### [DATA UNDER STUDY]
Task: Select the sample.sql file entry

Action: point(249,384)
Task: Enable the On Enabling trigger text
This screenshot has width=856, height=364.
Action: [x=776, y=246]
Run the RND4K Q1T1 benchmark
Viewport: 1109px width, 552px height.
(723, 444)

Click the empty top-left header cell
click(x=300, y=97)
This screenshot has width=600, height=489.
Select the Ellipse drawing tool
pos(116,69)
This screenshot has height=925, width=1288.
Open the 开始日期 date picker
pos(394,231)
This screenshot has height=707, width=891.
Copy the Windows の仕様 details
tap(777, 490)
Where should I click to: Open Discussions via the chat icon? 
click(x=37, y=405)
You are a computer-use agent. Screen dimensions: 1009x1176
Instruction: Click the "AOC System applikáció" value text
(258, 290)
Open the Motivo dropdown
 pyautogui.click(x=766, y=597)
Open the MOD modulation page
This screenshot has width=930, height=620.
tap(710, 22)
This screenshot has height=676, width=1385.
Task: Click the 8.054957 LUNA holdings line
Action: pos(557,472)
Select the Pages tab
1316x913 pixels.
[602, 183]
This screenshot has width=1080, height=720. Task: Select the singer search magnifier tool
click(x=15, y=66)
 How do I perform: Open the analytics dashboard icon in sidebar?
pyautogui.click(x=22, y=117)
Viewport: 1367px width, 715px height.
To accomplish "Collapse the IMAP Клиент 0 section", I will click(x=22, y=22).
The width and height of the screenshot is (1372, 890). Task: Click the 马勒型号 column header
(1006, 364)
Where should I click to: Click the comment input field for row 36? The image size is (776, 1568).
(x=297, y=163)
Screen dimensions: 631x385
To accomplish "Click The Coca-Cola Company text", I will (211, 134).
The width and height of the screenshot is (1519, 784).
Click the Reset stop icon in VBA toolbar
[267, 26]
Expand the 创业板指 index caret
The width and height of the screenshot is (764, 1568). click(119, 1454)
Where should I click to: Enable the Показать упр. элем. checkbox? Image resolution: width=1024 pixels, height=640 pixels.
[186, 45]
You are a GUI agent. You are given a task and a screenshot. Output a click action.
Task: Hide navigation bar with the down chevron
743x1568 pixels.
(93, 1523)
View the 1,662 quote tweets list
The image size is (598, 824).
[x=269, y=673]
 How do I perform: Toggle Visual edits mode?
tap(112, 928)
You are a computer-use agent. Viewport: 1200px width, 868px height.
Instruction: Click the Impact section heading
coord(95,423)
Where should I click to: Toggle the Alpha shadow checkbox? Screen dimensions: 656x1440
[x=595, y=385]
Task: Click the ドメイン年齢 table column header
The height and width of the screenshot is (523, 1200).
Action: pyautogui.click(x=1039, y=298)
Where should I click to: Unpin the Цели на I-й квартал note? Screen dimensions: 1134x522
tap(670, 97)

### [TO DO]
Each record is to be retyped exactly as it appears.

### [SOLUTION FOR THIS PROBLEM]
Task: Select the sample.sql file entry

Action: point(249,384)
Task: Enable the On Enabling trigger text
This screenshot has width=856, height=364.
Action: [x=776, y=246]
Run the RND4K Q1T1 benchmark
Viewport: 1109px width, 552px height.
(723, 444)

Click the empty top-left header cell
click(x=300, y=97)
This screenshot has width=600, height=489.
Select the Ellipse drawing tool
pos(116,69)
This screenshot has height=925, width=1288.
Open the 开始日期 date picker
pos(394,231)
This screenshot has height=707, width=891.
Copy the Windows の仕様 details
tap(777, 490)
Where should I click to: Open Discussions via the chat icon? 
click(x=37, y=405)
You are a computer-use agent. Screen dimensions: 1009x1176
Instruction: Click the "AOC System applikáció" value text
(258, 290)
Open the Motivo dropdown
 pyautogui.click(x=766, y=597)
Open the MOD modulation page
This screenshot has width=930, height=620.
tap(710, 22)
This screenshot has height=676, width=1385.
Task: Click the 8.054957 LUNA holdings line
Action: pos(557,472)
Select the Pages tab
1316x913 pixels.
[602, 183]
This screenshot has width=1080, height=720. Task: Select the singer search magnifier tool
click(x=15, y=66)
 How do I perform: Open the analytics dashboard icon in sidebar?
pyautogui.click(x=22, y=117)
Viewport: 1367px width, 715px height.
To accomplish "Collapse the IMAP Клиент 0 section", I will click(x=22, y=22).
The width and height of the screenshot is (1372, 890). Task: Click the 马勒型号 column header
(1006, 364)
Where should I click to: Click the comment input field for row 36? The image size is (776, 1568).
(x=297, y=163)
Screen dimensions: 631x385
To accomplish "Click The Coca-Cola Company text", I will (211, 134).
The width and height of the screenshot is (1519, 784).
Click the Reset stop icon in VBA toolbar
[267, 26]
Expand the 创业板指 index caret
The width and height of the screenshot is (764, 1568). click(119, 1454)
Where should I click to: Enable the Показать упр. элем. checkbox? Image resolution: width=1024 pixels, height=640 pixels.
[186, 45]
You are a GUI agent. You are given a task and a screenshot. Output a click action.
Task: Hide navigation bar with the down chevron
743x1568 pixels.
(93, 1523)
View the 1,662 quote tweets list
The image size is (598, 824).
[x=269, y=673]
 How do I perform: Toggle Visual edits mode?
tap(112, 928)
You are a computer-use agent. Viewport: 1200px width, 868px height.
Instruction: Click the Impact section heading
coord(95,423)
Where should I click to: Toggle the Alpha shadow checkbox? Screen dimensions: 656x1440
[x=595, y=385]
Task: Click the ドメイン年齢 table column header
The height and width of the screenshot is (523, 1200).
Action: pyautogui.click(x=1039, y=298)
Where should I click to: Unpin the Цели на I-й квартал note? Screen dimensions: 1134x522
tap(670, 97)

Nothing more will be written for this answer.